If there is consent, the person has acknowledged and willingly accepted to be photographed, there will be no issue of intrusion of privacy arising. However, if the person withdraws his/her consent in the process, but one still carries on with the action, he/she could be charged under Section 509 of the Penal Code for insulting the modesty and invading the privacy of the person. Nevertheless, the perpetrator can still be liable for having those obscene photos in his/her possession[4].


Is it illegal to send nudes to others?

Yes, it is illegal. A person who sends nudes can be charged under Section 211 and Section 233 of the Communications and Multimedia Act 1998. It is an offence to send obscene or offensive content with the intention to annoy, abuse, threaten or harass the other person[5]. Where the victim is a minor, the perpetrator may be charged under Section 293 of the Penal Code which makes it illegal for the sale, let to hire, distribution, exhibition or circulation of obscene objects or documents to any person under the age of twenty years.


Is asking for nude photos illegal?

Yes, it is illegal to deliberately solicit nude photos.
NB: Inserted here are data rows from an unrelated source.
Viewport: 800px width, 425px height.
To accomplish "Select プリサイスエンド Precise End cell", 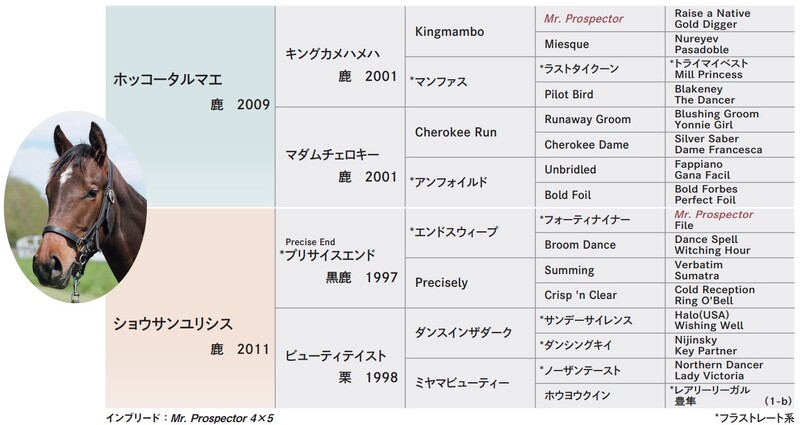I will point(340,258).
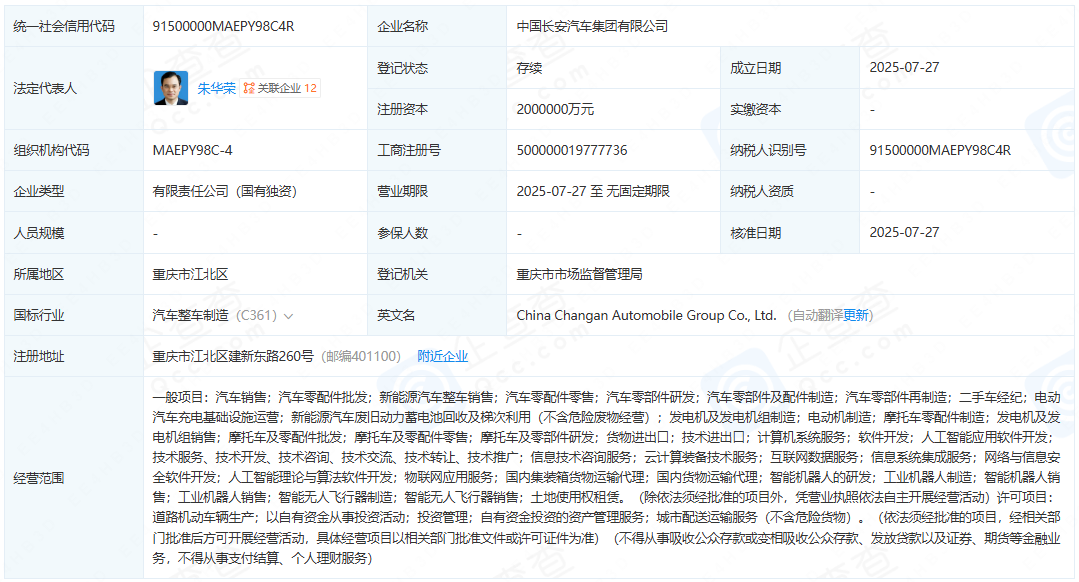The width and height of the screenshot is (1079, 582).
Task: Select business registration number 500000019777736
Action: coord(571,149)
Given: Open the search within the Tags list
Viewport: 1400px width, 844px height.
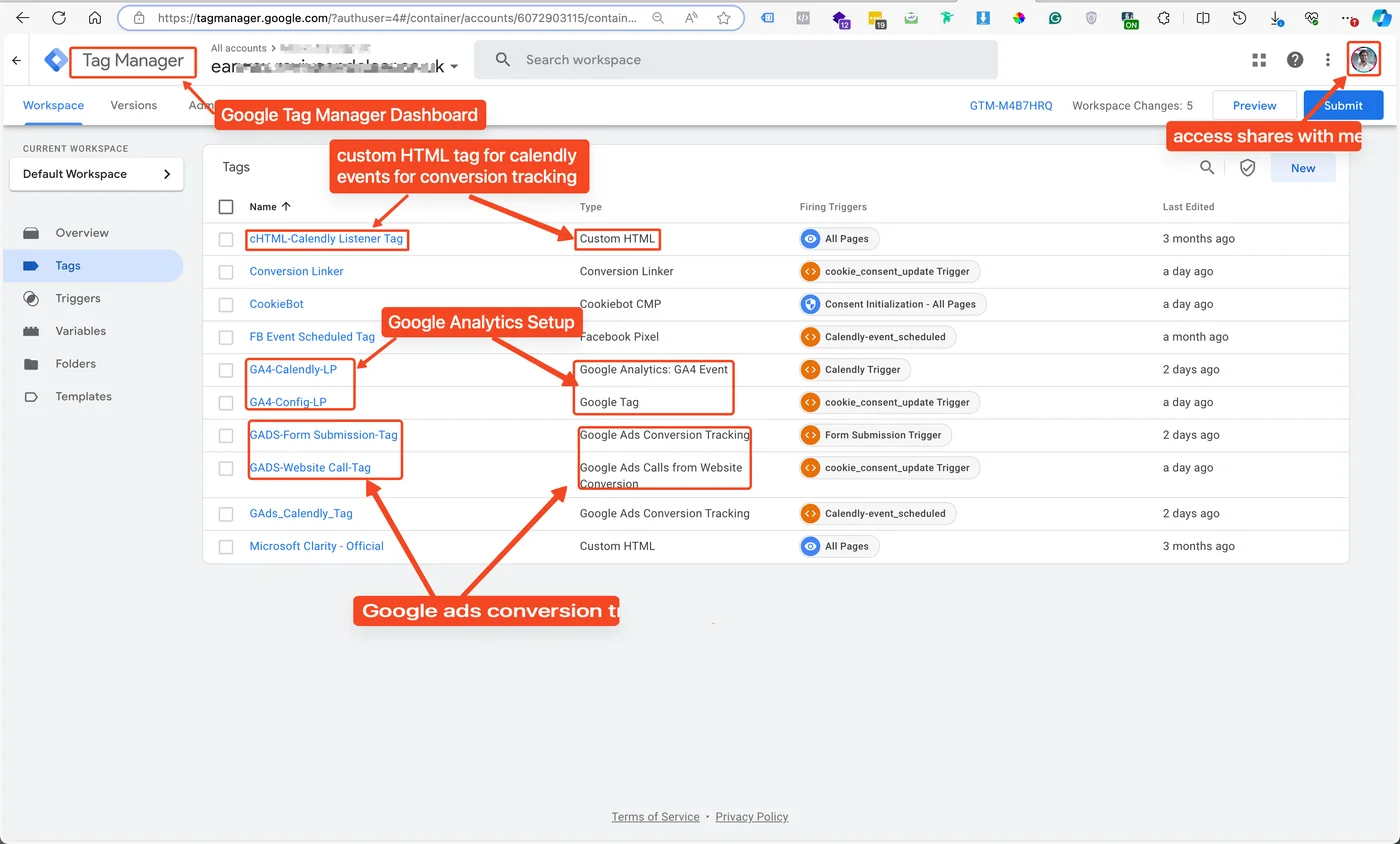Looking at the screenshot, I should (1207, 167).
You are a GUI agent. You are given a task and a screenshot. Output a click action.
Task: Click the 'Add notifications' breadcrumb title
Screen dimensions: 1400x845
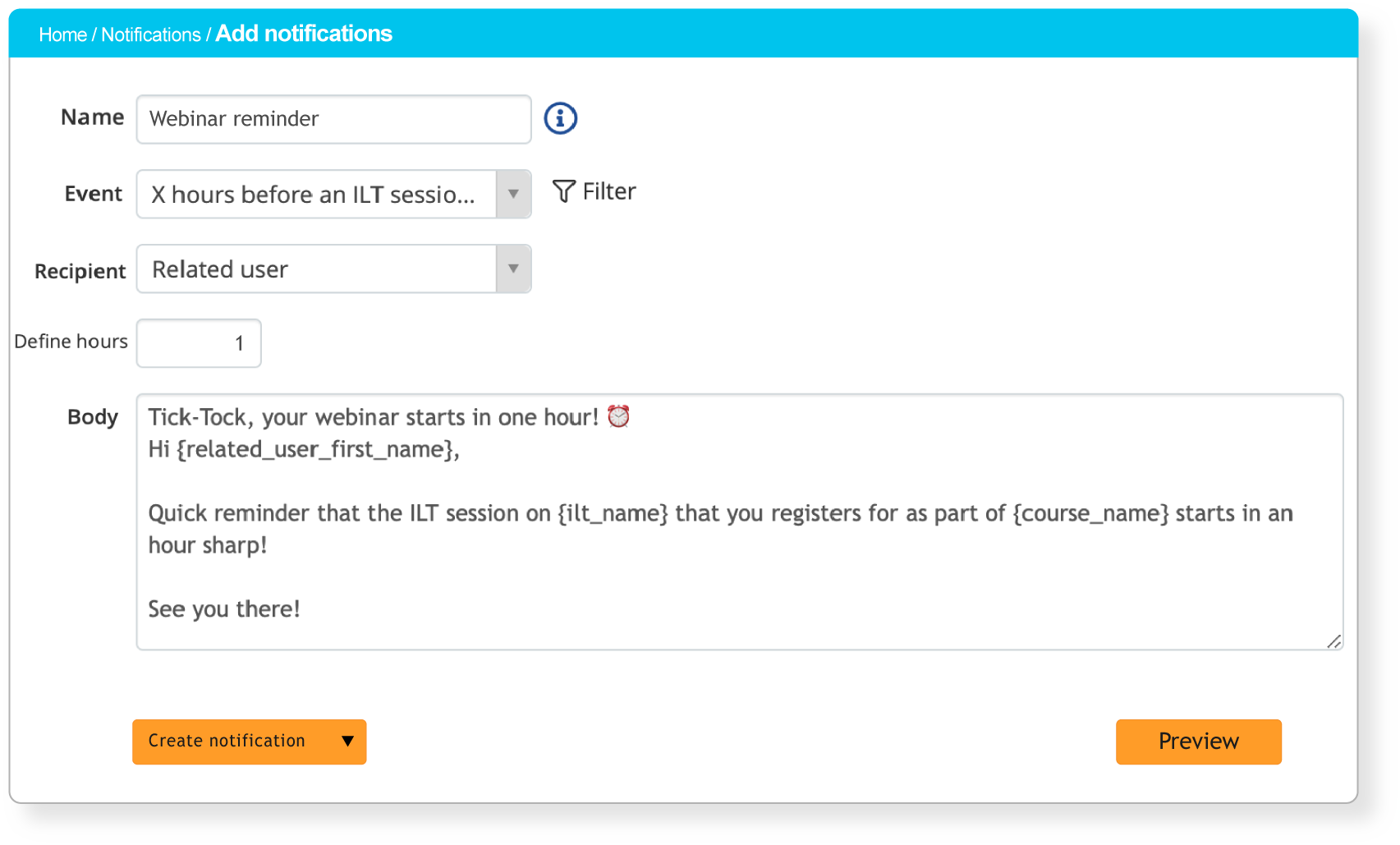tap(303, 34)
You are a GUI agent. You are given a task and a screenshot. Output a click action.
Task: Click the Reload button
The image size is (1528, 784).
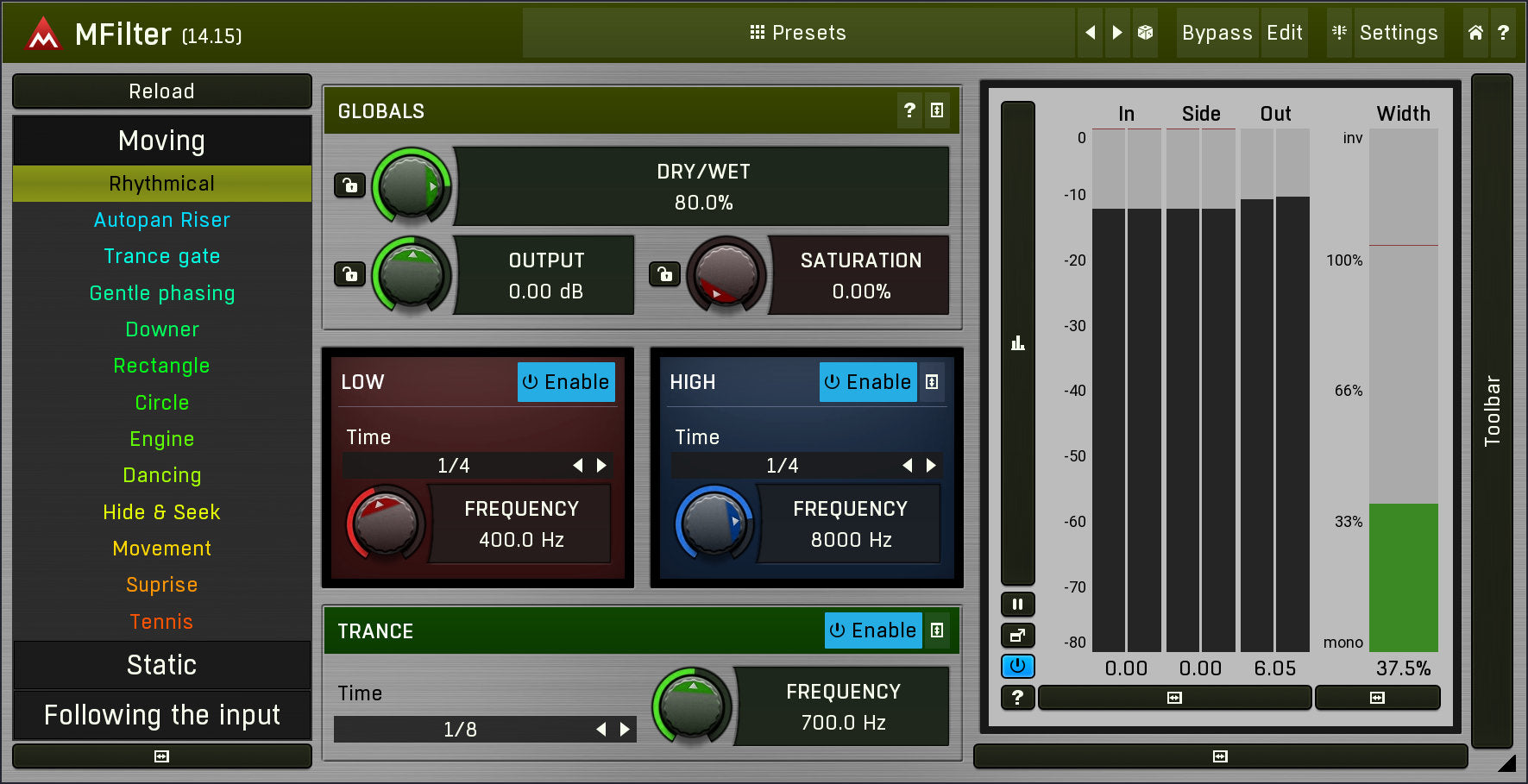pos(161,91)
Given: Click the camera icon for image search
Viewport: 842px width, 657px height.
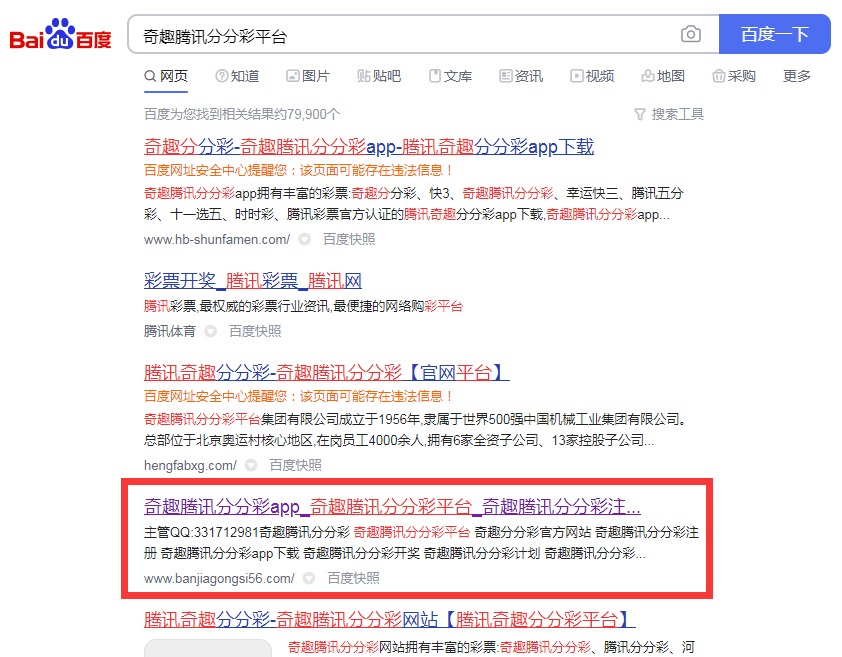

However, according to the wording of Section 233 of the CMA 1998, it is only illegal if the act of asking for nudes annoys, abuses, threatens or harass(es) the victim.


Is consensual sexting illegal?

While we cannot control people on what they can or cannot send, it is advisable that such conversation must be deleted immediately when it is done, else the parties involved may run afoul of Section 292 of the Penal Code for having in their possession the obscene comments and/or photos[6]. Where the sexting involves a minor, it will be an offence under the Sexual Offences Against Children Act 2017[7].


Conclusion

Online sexual harassment is one of the few cases which often goes unreported daily every year. This calls for the need for relevant authorities to implement effective policies and interventions in order to protect individuals from sexual predators and increase awareness on the prevalence and risks of “cybersexting” behaviour. In the event you discovered the circulation of your nudes on the internet, or somebody is threatening to leak your nudes, you should always appoint a lawyer and seek legal advice and/or take legal action against the perpetrator.

[1] MyHEALTH Kementerian Kesihatan Malaysia, ‘Sexting’, <http://www.myhealth.gov.my/en/sexting-2/> last accessed 22 March 2021 [2] Article 10(1)(a) Federal Constitution [3] Section 292 of Penal Code and Section 5 of the Film Censorship Act 2002 [4] Section 292 of Penal Code [5] Section 211 and Section 233 of the Communications and Multimedia Act 1998 [6] Section 292 of Penal Code [7] Section 12 Sexual Offences Against Children Act 2017



Kindly note that this legal article does not, and is not intended to, constitute formal legal advice by the Firm, instead all information, content and materials available on this site are for general informational purposes only. If readers require further clarification or legal advice, he/she should email office@kevinwuassociates.com.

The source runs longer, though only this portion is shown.